A Month Of New Works Enlivens Town Hall

By: Ed Maroney

“Phases” might be a good name for this untitled watercolor by Nauset Regional High School 10th grader Rachel Giffee. ED MARONEY PHOTO

ORLEANS Theatergoers are familiar with the Night of New Works presented annually by the Academy Playhouse. Through March 31, you can enjoy a whole month of new works at Orleans Town Hall.

The artists are sixth to 12th graders at Cape Cod Lighthouse Charter School, Nauset Regional Middle School, and Nauset Regional High School, and their art and media are as distinctive as their creators.

Just inside the front door, you'll think you've taken a detour to the rope line at the Oscars when you encounter “Ruby Woo Gown” by 12th grader Merit Brent of Nauset High. It's a sleeveless slice of glamour that lights up the hallway.

Nearby are glass cases displaying jewelry, a cedar vase, and lovely plates. You can get a sense of their quality by reading the guest book: “The shell earrings made me suck air!! Great perspective.”

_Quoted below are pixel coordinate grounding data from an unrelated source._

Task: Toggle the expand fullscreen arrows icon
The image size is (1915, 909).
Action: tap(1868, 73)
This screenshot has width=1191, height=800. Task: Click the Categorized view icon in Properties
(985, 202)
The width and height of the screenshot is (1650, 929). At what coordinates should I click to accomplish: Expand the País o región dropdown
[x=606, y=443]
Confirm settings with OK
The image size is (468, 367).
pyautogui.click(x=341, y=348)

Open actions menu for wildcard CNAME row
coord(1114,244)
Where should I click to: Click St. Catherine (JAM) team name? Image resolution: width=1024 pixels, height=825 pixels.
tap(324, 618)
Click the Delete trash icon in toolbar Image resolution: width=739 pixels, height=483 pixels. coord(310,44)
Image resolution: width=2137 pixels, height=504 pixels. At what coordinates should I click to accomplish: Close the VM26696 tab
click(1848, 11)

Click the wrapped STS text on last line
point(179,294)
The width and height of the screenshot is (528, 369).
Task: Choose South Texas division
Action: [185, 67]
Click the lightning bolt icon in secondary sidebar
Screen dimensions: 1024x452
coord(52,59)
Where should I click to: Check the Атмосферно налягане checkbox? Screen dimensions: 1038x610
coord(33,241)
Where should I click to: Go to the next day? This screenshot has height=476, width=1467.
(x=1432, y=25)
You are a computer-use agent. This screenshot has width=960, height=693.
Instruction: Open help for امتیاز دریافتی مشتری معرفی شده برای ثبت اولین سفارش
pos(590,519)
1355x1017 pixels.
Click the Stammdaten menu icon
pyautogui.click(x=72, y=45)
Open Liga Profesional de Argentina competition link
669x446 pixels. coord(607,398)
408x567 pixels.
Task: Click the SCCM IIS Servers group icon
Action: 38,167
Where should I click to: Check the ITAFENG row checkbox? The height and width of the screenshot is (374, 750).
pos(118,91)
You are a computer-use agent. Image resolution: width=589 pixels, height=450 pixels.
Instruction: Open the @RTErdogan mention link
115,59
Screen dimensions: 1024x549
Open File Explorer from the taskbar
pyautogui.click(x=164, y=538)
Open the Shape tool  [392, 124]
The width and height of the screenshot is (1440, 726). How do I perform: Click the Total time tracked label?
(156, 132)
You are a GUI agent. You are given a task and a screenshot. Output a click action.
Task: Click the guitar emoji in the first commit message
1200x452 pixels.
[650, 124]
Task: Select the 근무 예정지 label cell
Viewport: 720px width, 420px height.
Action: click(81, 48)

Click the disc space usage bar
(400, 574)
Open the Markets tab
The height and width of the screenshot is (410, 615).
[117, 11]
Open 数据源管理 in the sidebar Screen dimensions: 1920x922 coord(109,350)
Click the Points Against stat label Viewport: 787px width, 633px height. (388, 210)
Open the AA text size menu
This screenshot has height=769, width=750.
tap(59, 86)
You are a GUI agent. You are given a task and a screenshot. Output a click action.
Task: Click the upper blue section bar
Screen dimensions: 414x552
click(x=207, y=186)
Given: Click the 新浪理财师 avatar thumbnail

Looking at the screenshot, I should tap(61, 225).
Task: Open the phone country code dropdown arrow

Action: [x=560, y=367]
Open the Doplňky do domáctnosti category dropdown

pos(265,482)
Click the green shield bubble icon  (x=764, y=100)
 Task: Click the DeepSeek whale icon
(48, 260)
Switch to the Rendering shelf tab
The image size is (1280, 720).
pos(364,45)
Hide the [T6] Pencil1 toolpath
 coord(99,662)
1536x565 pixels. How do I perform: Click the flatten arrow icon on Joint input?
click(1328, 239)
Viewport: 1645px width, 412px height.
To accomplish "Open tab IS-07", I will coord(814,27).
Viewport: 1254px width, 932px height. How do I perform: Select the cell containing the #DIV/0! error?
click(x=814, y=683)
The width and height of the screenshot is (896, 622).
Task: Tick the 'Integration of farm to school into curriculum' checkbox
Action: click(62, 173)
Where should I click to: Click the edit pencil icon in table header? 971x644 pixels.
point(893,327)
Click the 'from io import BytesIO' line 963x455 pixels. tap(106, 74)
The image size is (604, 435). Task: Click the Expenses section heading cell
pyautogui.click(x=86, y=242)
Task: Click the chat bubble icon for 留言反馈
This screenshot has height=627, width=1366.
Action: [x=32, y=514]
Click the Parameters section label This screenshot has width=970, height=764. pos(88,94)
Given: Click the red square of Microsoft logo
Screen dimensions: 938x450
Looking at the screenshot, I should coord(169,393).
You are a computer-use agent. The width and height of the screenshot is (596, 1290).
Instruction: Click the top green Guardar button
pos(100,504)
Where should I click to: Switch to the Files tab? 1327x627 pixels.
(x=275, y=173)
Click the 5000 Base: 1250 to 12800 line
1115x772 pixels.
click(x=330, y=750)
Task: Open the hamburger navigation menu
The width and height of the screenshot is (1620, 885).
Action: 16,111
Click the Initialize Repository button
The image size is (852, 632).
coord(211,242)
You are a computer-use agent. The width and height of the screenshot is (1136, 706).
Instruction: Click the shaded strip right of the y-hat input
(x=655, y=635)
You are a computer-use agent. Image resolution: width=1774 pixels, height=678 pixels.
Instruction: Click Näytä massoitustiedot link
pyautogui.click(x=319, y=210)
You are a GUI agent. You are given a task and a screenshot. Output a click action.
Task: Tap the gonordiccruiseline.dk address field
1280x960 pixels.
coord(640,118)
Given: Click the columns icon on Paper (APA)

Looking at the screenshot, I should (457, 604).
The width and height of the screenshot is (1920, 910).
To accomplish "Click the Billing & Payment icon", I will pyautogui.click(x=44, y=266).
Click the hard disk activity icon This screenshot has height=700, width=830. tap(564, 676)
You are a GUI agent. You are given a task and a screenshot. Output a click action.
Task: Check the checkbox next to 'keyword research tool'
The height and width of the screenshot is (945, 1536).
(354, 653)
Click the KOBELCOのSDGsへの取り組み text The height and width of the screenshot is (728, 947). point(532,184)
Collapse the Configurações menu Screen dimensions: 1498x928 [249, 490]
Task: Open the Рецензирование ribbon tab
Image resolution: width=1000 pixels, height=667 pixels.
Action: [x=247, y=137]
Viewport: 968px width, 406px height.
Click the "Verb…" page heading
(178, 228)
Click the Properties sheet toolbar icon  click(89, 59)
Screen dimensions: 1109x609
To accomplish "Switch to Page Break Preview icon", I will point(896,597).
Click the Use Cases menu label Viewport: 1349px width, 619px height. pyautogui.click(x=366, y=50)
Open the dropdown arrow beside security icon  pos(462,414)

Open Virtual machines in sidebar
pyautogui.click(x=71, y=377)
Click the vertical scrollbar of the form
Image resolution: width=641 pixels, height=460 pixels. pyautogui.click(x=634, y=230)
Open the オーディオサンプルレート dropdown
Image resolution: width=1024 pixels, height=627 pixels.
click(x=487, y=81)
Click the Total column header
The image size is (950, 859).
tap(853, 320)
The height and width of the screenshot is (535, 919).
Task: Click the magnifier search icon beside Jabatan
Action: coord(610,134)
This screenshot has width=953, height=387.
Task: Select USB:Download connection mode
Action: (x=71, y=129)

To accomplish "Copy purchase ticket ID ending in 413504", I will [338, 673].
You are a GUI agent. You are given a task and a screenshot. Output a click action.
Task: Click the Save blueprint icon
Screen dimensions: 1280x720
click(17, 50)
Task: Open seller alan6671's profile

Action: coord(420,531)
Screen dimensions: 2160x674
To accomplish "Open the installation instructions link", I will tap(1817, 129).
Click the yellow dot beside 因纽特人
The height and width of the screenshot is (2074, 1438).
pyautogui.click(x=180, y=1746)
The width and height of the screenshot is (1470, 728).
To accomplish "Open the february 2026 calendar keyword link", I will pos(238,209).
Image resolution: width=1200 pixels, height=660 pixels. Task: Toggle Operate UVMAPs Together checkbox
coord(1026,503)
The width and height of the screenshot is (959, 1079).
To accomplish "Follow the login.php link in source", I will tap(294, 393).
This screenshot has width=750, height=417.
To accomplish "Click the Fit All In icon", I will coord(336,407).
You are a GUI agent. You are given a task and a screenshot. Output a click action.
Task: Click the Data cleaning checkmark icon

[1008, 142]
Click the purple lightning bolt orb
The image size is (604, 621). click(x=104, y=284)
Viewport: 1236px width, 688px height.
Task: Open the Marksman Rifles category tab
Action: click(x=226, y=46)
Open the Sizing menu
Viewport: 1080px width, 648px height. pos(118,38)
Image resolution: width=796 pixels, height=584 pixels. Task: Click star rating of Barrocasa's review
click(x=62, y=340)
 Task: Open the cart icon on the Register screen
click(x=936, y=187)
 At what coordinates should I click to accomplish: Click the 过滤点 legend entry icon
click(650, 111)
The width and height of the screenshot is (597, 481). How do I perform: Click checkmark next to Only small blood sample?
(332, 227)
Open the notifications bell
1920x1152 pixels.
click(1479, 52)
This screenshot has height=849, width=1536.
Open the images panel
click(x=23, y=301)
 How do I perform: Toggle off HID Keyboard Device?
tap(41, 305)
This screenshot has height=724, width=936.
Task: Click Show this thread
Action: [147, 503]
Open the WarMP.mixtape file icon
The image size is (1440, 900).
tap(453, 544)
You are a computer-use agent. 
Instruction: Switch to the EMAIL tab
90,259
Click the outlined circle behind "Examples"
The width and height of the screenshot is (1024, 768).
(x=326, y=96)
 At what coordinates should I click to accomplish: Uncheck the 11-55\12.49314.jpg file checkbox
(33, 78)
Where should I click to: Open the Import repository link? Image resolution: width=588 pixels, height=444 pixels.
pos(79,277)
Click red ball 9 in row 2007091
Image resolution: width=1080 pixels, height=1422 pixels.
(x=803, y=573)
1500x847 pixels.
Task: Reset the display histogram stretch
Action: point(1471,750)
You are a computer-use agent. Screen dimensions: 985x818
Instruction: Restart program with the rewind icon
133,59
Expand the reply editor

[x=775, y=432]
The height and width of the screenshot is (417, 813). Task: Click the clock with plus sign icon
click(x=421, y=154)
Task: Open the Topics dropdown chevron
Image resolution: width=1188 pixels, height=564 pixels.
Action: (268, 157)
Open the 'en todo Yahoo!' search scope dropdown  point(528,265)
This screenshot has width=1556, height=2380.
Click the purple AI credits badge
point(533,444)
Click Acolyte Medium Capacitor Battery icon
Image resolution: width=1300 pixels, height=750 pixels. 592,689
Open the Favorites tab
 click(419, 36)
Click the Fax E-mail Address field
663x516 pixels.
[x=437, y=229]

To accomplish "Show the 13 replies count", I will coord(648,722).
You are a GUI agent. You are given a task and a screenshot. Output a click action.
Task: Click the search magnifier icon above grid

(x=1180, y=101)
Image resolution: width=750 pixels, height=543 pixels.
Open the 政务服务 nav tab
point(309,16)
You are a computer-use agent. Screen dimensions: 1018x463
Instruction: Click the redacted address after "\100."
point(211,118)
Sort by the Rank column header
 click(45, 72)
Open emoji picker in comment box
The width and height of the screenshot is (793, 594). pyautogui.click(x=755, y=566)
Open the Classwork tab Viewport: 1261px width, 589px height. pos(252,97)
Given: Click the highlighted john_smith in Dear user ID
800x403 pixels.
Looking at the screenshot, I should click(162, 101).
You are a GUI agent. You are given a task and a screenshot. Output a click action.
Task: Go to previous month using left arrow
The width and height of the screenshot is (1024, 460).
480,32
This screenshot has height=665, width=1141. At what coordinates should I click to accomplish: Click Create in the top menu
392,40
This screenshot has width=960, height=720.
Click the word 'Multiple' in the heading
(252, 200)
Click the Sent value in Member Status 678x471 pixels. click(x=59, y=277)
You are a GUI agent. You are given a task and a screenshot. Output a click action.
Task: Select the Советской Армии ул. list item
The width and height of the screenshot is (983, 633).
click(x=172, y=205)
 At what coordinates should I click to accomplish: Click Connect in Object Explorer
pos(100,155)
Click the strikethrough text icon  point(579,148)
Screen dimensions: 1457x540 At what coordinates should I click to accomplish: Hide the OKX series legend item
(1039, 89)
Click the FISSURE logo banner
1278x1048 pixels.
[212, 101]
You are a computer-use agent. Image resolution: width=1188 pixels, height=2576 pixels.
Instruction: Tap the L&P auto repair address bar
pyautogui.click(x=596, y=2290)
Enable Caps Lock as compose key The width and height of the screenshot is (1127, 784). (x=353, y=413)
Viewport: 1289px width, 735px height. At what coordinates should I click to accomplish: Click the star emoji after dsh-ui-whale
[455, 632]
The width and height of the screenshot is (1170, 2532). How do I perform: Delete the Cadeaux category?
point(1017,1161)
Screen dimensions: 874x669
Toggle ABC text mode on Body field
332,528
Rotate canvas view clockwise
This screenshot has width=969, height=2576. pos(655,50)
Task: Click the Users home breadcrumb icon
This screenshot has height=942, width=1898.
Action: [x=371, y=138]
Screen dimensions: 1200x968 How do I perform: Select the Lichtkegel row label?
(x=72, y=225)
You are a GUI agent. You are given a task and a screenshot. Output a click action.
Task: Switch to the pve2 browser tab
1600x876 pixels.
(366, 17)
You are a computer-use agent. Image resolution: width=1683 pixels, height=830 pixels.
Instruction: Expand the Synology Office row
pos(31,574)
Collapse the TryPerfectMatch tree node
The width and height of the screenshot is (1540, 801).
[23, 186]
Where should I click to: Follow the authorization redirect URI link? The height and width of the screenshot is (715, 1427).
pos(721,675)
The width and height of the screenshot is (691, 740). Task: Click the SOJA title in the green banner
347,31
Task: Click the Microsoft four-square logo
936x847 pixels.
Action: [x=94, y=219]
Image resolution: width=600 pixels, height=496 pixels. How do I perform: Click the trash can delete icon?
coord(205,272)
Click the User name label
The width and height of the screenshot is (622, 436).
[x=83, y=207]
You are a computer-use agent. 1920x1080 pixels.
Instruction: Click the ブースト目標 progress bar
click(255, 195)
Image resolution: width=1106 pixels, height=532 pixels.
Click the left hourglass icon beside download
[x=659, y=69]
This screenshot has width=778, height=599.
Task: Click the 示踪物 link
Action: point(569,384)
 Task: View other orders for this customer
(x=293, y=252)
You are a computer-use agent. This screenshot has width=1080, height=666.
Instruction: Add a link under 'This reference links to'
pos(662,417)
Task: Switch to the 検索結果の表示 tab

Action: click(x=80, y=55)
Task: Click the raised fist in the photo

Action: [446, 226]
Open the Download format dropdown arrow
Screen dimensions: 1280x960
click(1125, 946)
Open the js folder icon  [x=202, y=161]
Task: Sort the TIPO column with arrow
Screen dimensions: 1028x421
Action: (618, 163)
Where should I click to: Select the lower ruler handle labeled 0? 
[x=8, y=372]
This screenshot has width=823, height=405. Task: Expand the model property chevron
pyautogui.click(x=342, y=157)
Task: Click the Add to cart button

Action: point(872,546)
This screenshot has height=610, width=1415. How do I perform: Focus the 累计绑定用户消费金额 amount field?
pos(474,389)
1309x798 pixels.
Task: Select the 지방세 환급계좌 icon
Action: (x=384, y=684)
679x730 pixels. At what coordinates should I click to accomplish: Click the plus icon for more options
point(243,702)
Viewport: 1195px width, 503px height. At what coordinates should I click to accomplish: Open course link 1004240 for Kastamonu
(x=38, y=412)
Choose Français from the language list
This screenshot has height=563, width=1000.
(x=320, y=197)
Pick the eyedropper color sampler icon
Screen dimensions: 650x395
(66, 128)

Down the hall is a print of “Ptown at Sunset,” by Nauset 12th grader Peyton Flanagan. Its graceful lines would have made old-time Provincetown artists like John Gregory smile. Flanagan also created the dashing winter poncho, another of the fashion creations that extend the show's scope.

Nauset 12th grader Hannah Sweeney's “Recovery” sits right at the crossroads of fashion and art. You'll find yourself debating the meaning of the outspread hands, green and red and in between, on a pair of old jeans.

Keep your brain switched on as you move a few steps to the right to view two powerful works: “Love is Love,” an affirmative statement in acrylic by Nauset 10th grader Logan Heilman and “Children of the Universe,” a plaintive picturing by Nauset 10th grader Francesca Galazzi of nature respecting life in the face of human indifference.

The 2017 Youth Art Show is presented by the Orleans Cultural Council annually. In an email, Meri Hartford of the council wrote that the 113-work show “is a terrific way for the council to engage with the art students in a meaningful, concrete way beyond our work of funding grants that support youth programs in the community. It also helps us establish relationships with educators and parents to help us understand where our support is most needed.”

Another aim, Hartford wrote, is “to foster a connection between the greater community and the fabulous work being done by art educators and the students.” An entry in the show's guest book indicates the council has hit the mark:

“Thank you for sharing your gifts with us and brightening our workplace.”